Students who drop from matriculation without prior approval from the university and department must reapply for admission.  Students who have left the program in good standing are invited to set an appointment with an advisor to review application requirements for readmission. A student's prior performance in the program, including GPA, credit in Phase I or II student teaching and PACT scores, will be considered in the review of his/her application.  Poor performance on any of these key measures may lead to administrative disqualification from the program and denial of admission.  

Academic Integrity Policy

The University emphasizes responsible citizenship and an awareness of ethical choices inherent in human development. Academic honesty and fairness foster ethical standards for all those who depend upon the integrity of the university, its courses, and its degrees. University degrees are compromised and the public is defrauded if faculty members or students knowingly or unwittingly allow dishonest acts to be rewarded academically. This policy sets the standards for such integrity and shall be used to inform students, faculty and staff of the university's Academic Integrity Policy.

Plagiarism

At SJSU plagiarism is the act of representing the work of another as one's own without giving appropriate credit, regardless of how that work was obtained, and/or submitting it to fulfill academic requirements. Plagiarism at SJSU includes but is not limited to:
1. The act of incorporating the ideas, words, sentences, paragraphs, or parts of, and/or the specific substance of another's work, without giving appropriate credit, and/or representing the product as one's own work;
2. Representing another's artistic/scholarly works such as musical compositions, computer programs, photographs, paintings, drawing, sculptures, or similar works as one's own.
University faculty may subscribe to or use plagiarism detection services as a routine part of their grading practice.
Please consult the University's Policy on Plagiarism for more information.
Sign up for the University's free Plagiarism Tutorial.

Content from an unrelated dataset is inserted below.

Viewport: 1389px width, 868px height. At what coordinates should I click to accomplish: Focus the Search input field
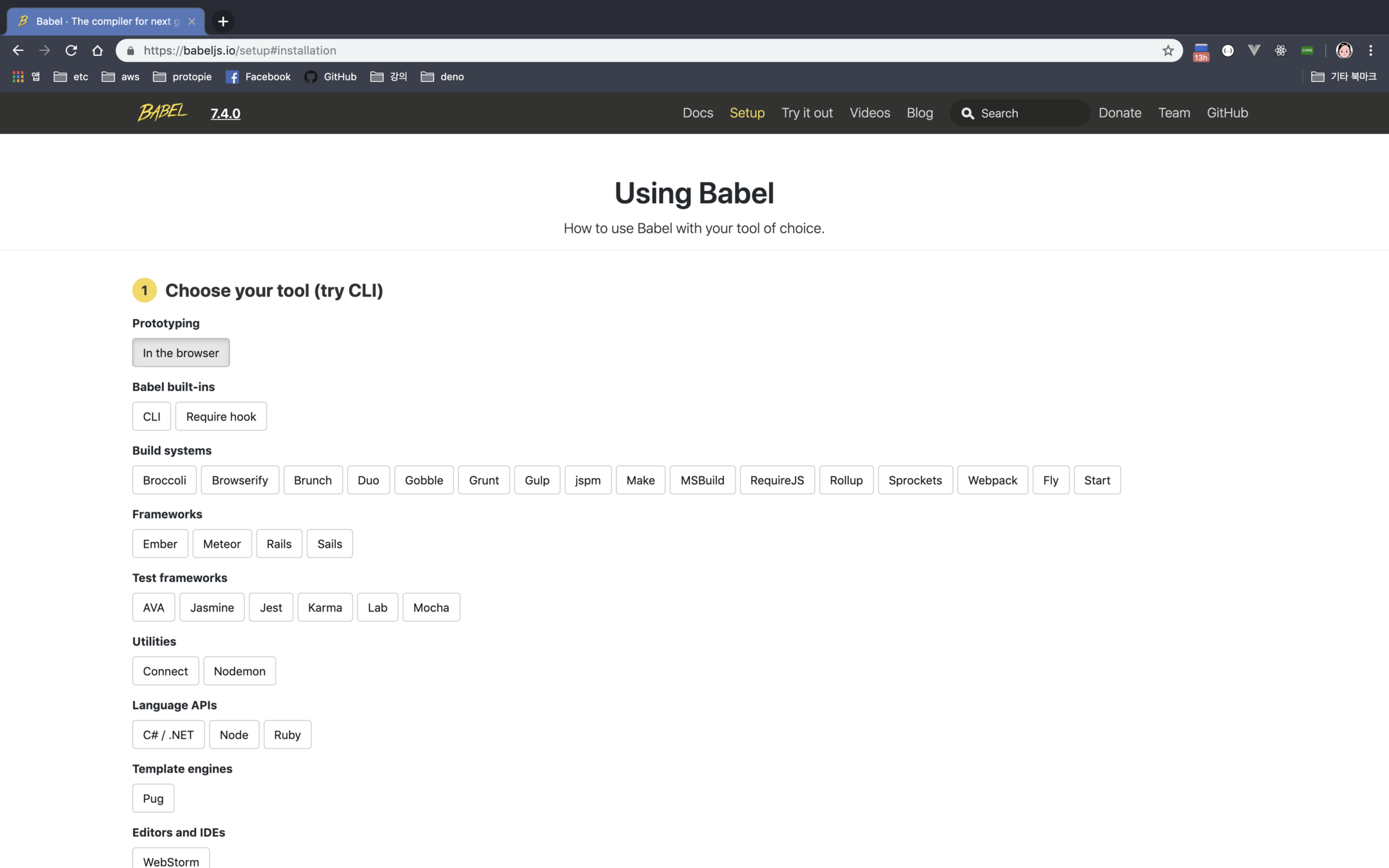point(1029,113)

Student Ethics and Disposition Review

Teacher credential candidates in the Single Subject Credential Program are expected to abide by the Code of Ethics of the National Education Association and the department program's candidate dispositions statement.  Graduate Studies disqualification policy allows a department to determine if a student fails to behave in a manner commensurate with professional standards of the discipline.  Such a disqualification is called an administrative-academic disqualification.  In cases where there has been breach of ethical conduct by a teacher credential candidate, individuals may request a review of that conduct by a review panel according to the following process:

Student Conduct Review:  

Step one: Incident is brought to the attention of the Single Subject Credential Program coordinator who reviews the case, confers with all parties involved (including school site personnel, faculty, the student teacher, etc). A report of the incident must be filed with a clear statement of the breach of the code of ethics and dispositions and a detailed listing of evidence.

Step two:  If the program coordinator finds evidence of a breach of program standards for student ethics and dispositions, she/he shall convene a student conduct review panel.         

Step three: Review panel composed of a committee of five: the program coordinator (or proxy) as a non-voting moderator, the supervisor (in cases of student teaching) or faculty member responsible for submitting the report (when the report is submitted by a faculty member) as a non-voting member, and three voting faculty members, one of the student’s choosing, if the student elects to make a choice. The panel shall review the report and evidence, as well as a written response made by the student under review.

Step four: The review panel votes and recommends a course of action to the program coordinator.  

Step five: Program coordinator, in consultation with the College of Education Dean's office and the office of the university ombudsperson, makes a final decision regarding a course of action and communicates the decision to the student under review.